The Secret to Bengali Fish Curry: Why Mustard Oil and Shorshe Matter
The Secret to Bengali Fish Curry: Why Mustard Oil and Shorshe Matter
If you have ever eaten a proper Bengali fish curry — the kind with a thin, peppery gravy that clings to a piece of rohu or catfish — you know that it tastes nothing like the thick, creamy curries of Punjab or the coconut-based gravies of coastal South India. There is something sharp and alive about it. That flavour comes from shorshe — mustard — and it is the backbone of Bengali fish cooking in a way that few ingredients are for their regional cuisines.
Yet when most people try to recreate this at home, they fail. The curry tastes muddled. The sharpness becomes acrid. The gravy never quite has that glossy, emulsified quality that makes you want another spoonful. The problem is not their technique. The problem is that they are trying to build shorshe gravy without understanding what shorshe actually is.

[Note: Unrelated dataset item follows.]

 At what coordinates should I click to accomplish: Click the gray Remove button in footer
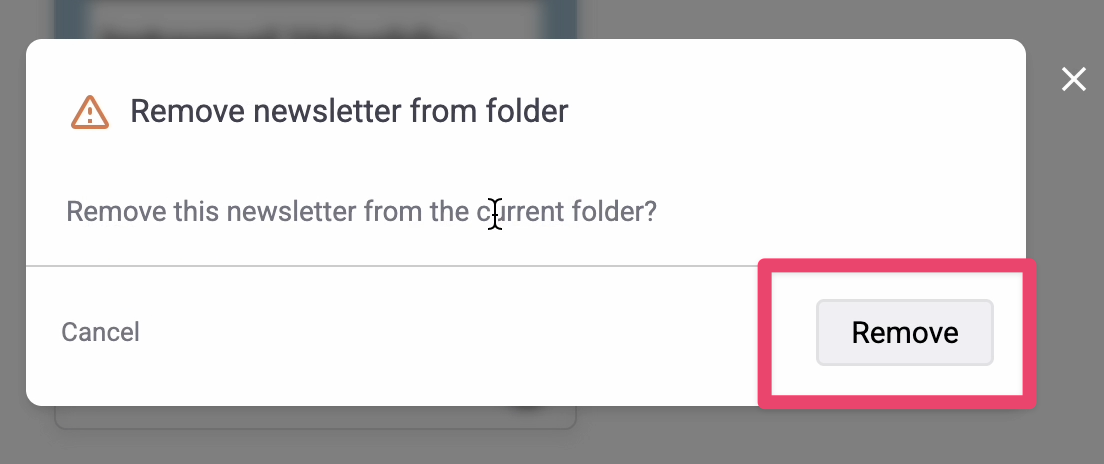(905, 332)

Mustard Is Not Just a Spice in Bengali Cooking
In most Indian cuisines, mustard seeds are a tempering ingredient — you crackle them in hot oil at the start, and they add a burst of heat and flavour. In Bengali cooking, mustard is treated differently. It is ground into a paste. It is cooked into the gravy itself. It becomes the foundation of the sauce, not a garnish on top of it.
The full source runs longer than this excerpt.